As a professional fly fishing guide who guides twelve months of the year, there are some things about fly fishing in the winter every angler should know.
1. Adapt To The Conditions
Fish will hold in different areas within the river throughout the year, and they feed a certain way based on water temperatures and their food sources.
When water temperatures drop to around 40°F or when ice starts forming on river edges, most fish move to winter locations and feed accordingly. This is when the bugs and baitfish they eat will also hunker down for the winter.
Target deeper runs and pools and stay out of the shallow and fast water as fish in the winter will not normally hold in these spots.
Fish tend to congregate in deep areas during winter, so once you figure out the right area, the fish are often concentrated there.
Knowing when to adapt to these conditions is crucial for winter fishing success.
2. Pros And Cons Of Fly Fishing In The Winter
The benefits of fishing through the winter include fewer crowds, unpressured fish, and the chance to catch some of the biggest trout and steelhead of the year.
However, challenges like cold temperatures, shorter feeding windows, and fewer bugs can make fishing more challenging.
3. Strategies For Fly Fishing Success In The Winter
- Slow down and fish deeper.
- Use smaller, more natural fly patterns.
- Focus on deeper pools and slower river sections.
- Understand how water temperature affects fish behavior.
- Fish at different times, preferably late morning to early afternoon.
4. Gear For Winter Fishing
Rod and Reel: Any fly rod will work when fishing in very cold weather, but avoid excessive bending of the rod in extreme cold, and do not submerge the rod in the water, or it can freeze and cause more ice build up in the rod guides.
The fly reel should have an enclosed drag system to prevent ice buildup. It should also have a smooth drag system, and I recommend that you do not submerge the reel in below freezing temps.

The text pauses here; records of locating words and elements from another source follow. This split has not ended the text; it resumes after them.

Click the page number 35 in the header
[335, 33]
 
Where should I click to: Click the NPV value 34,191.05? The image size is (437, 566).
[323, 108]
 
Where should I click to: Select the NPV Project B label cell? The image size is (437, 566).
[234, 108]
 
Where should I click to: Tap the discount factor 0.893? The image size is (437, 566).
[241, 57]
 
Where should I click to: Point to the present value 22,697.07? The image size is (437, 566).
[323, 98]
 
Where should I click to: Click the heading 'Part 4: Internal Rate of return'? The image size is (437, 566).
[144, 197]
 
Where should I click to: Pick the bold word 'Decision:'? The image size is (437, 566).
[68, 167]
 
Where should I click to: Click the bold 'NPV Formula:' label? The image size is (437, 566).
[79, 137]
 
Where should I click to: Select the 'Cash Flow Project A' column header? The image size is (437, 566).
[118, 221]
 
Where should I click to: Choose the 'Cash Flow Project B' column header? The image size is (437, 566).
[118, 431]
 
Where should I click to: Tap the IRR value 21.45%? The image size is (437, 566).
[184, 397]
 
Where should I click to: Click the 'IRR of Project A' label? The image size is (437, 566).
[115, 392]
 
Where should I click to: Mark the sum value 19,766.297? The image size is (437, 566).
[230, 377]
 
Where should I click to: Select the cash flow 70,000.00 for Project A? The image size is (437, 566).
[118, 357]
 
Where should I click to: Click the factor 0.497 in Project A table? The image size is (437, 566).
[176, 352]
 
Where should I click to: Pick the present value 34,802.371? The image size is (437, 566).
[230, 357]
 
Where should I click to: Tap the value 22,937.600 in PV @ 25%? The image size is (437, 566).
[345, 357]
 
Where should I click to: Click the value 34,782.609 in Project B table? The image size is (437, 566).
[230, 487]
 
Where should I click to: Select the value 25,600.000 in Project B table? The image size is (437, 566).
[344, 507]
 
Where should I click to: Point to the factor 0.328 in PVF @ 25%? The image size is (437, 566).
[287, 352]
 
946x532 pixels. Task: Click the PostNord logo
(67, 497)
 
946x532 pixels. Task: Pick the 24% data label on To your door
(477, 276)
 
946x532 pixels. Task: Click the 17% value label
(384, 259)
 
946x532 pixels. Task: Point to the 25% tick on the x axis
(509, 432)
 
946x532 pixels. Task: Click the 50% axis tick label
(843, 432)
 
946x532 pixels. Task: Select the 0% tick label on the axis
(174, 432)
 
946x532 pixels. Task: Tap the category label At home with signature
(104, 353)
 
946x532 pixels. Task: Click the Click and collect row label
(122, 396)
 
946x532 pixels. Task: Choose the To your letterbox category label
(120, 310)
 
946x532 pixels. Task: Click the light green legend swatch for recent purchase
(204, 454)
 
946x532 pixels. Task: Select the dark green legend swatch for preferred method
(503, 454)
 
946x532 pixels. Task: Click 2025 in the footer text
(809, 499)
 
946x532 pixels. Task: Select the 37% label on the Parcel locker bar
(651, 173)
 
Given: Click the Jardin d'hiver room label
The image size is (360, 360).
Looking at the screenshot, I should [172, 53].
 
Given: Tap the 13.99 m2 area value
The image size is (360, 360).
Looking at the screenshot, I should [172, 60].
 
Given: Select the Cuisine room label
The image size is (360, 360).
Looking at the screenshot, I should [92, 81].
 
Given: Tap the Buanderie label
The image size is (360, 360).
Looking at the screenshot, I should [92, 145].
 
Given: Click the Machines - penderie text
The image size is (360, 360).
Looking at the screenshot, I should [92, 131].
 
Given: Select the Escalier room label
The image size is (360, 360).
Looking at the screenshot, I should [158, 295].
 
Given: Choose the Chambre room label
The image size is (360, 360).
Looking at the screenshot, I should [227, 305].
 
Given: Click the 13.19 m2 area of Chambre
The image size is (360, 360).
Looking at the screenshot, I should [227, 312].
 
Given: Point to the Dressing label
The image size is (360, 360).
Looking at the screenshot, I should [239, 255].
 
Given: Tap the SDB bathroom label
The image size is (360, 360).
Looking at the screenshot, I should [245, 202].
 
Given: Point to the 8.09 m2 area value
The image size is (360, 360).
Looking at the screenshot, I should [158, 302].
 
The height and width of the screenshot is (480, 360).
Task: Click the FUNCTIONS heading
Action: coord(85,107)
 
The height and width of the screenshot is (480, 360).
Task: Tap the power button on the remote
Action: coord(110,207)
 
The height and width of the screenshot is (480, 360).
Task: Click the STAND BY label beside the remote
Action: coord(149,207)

Lines, Leaders, Tippets: Most multi-purpose fly lines will work. However, if you notice that your fly line seams stiff or is coiling, consider a specialty fly line designed for cold water. Lighter tippets (4X to 6X) are preferable as they sink faster and are less visible to fish, and fish are more lethargic, so they don’t usually fight as hard.
Cold feet and cold hands are the biggest problems anglers face during the winter.
Boot foot waders or neoprene stocking foot waders are recommended for warmth. Dressing appropriately is key to staying comfortable.
Bring an extra pair of gloves in case one glove gets wet.
I use electric heated insoles for my feet. They are the best device I have found to keep my feet warm inside my wader. Be sure they are inside your wader, not outside…
Disposable hand warmers are also a great tool to keep your hands warm. See my article How To Stay Warm When Winter River Fishing.
Guide Tip: Don’t let yourself sweat. Once wet, it’s hard to stay warm and comfortable.
5. Methods For Winter Fly Fishing
Winter is the time for nymphing or streamer fishing. Fish are usually in deeper spots and are lethargic, so slow-moving presentations will often produce the most fish.
Streamers can also work by fishing them slower.
More rare is dry fly fishing, but in some parts of the country, you might have midge hatches.
In the winter, I tend to do better on smaller flies. I may use bigger and brighter flies if the smaller natural colored flies are not working.
Focus on nymphs and streamers that imitate natural winter insects. Midges, Pheasant Tail Nymphs, Hares Ear Nymphs, and Zebra Midges are good choices.
Egg patterns can also be very good in the winter.
Water Temperature Is Key
This is where my experience shines. I have noticed that the actual temperature of the water does not matter much.
Instead, what I have determined is that if the water temperature is dropping, the fish will not be as active and will be harder to catch.
If the water temperature is stable and has been stable for a few hours, the fishing can be good, but it can also be slow.
If the water temperatures are rising, the fish can become active and feed heavily. Even a one or two-degree temperature increase can make fish active.
Sunny days are best in the winter,
Safety and Regulations: Always prioritize safety. Stay off the ice over the water. Be careful of icy paths. I wear cleated boots in the winter and avoid felt bottom boots.
Also, Be aware of local fishing regulations since winter fishing may not permitted in some areas.
Dress appropriately to avoid hypothermia, and always let someone know where you will be fishing.
I also carry a lighter in a zip-lock bag in case I need to build a fire.
Personal Experience and Expertise
In my 22 years as a guide, I’ve guided over 3000 clients, adapting to various conditions and perfecting techniques for winter fishing. My experience has taught me that while winter fishing can be challenging, it’s also rewarding, offering unique opportunities to catch magnificent fish in serene, crowd-free environments.
Remember, success in winter fly fishing lies in understanding and adapting to the unique challenges of the season. With the right approach, gear, and techniques, it can be an incredibly fruitful and enjoyable experience.